» **課題一覧**:
1) 注目絵本についての文章のうち、「MOE2025年2月号(バッ」から「つくづく実感させられました。」までの部分を一字一句違えずに書き写してください。
2) 注目絵本についての文章を、最後に示された文の後から書き継いでください。

» **本文抜粋**:
________
広松由希子のこの絵本のココ! 第5回 「2024年 見逃せない注目絵本 特別編1」

第5回 2024年 見逃せない注目絵本 特別編 1
 

MOE2025年2月号(バックナンバー発売中)の巻頭特集「第17回MOE絵本屋さん大賞2024」にて、2024年の注目の新刊絵本、惜しくもランクインを逃した絵本などについて、広松由希子さんにお話しいただいた記事の完全版を分割してお送りします。
 

はじめに
  

 先日、上海チルドレンズブックフェアで中国人の記者さんから取材されたとき、「MOE絵本屋さん大賞が最近面白くないのはどうしてか?」と率直な質問を受けました。「昔はすごく刺激的だったのに」と惜しがられていて。ランキングが人気投票でなく売り上げ投票みたいになっているのは、この絵本屋さん大賞の影響力が大きいものだけに、真剣に考えないといけない問題だなと、つくづく実感させられました。

 この方向が絵本の世界全体をつまらなくする恐れがあるんじゃないかと、個人的には感じています。売れる本と売れない本の二極化が2000年代以降問題になっていますが、それを悪化させている懸念があります。私自身はランキング以外の「注目絵本」というページを細々と何年も続けてきたのですが、中国の記者さんはそれもずっと読んでくれていて……話しているうちに、なんかこの記事でお茶を濁すみたいなことはやめた方がいいんじゃないかと反省しました。
________
» **データ抜粋**:
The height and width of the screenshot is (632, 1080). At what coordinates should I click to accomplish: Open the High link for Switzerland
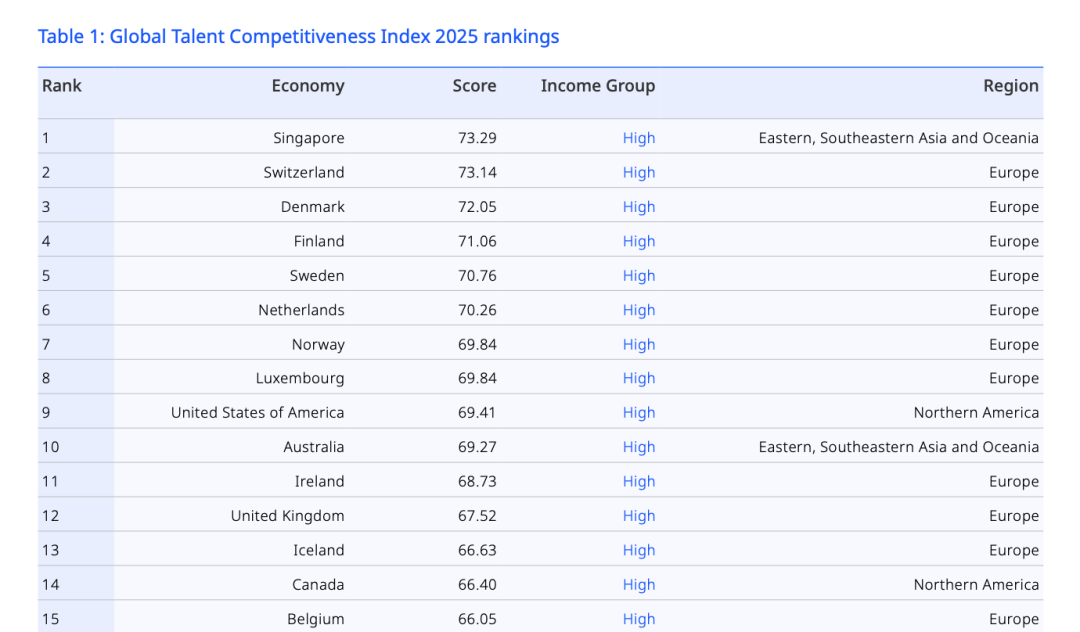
________
» **課題別解答**:
1)
MOE2025年2月号(バックナンバー発売中)の巻頭特集「第17回MOE絵本屋さん大賞2024」にて、2024年の注目の新刊絵本、惜しくもランクインを逃した絵本などについて、広松由希子さんにお話しいただいた記事の完全版を分割してお送りします。
 

はじめに
  

 先日、上海チルドレンズブックフェアで中国人の記者さんから取材されたとき、「MOE絵本屋さん大賞が最近面白くないのはどうしてか?」と率直な質問を受けました。「昔はすごく刺激的だったのに」と惜しがられていて。ランキングが人気投票でなく売り上げ投票みたいになっているのは、この絵本屋さん大賞の影響力が大きいものだけに、真剣に考えないといけない問題だなと、つくづく実感させられました。

2)
 でも、ランキングを離れて広く振り返ってみると、果敢な挑戦やハッとさせられる気づき、新しい視点の絵本もいろいろあるし、本当に多様な絵本が出ているんだなと、ちょっとほっとします。そして、自分が心から好きだと思う絵本を見つけて、熱いコメントを送ってくれる書店員の方もいて、励まされます。ともあれ今年は、2023年秋から2024年秋までの新刊絵本について、ざっくりテーマごとに分けて見ていきますね。


 

スージー・リーと訪日ラッシュ

 コロナがおさまり、円安のおかげもあり、海外から絵本作家たちも続々来日するようになりました。それとあわせて出版やイベントが動き、注目されるきっかけにもなりました。
 まず春にはJBBY(日本国際児童図書評議会)創立50周年の記念企画で、スージー・リーが韓国から来日。この前後にかためて、4冊の絵本が翻訳出版されましたね。それぞれ出版社も違うし、絵のスタイルも本のタイプも違う。これまで見過ごされていた初期作だったり、しかけ絵本だったり、他国の文豪とコラボした本だったり。彼女は2022年に韓国初の国際アンデルセン賞を受賞し、韓国の絵本観を変えた人とも言われている時の人でしたが、その作風の幅広さ、今後のさらなるポテンシャルも感じることができました。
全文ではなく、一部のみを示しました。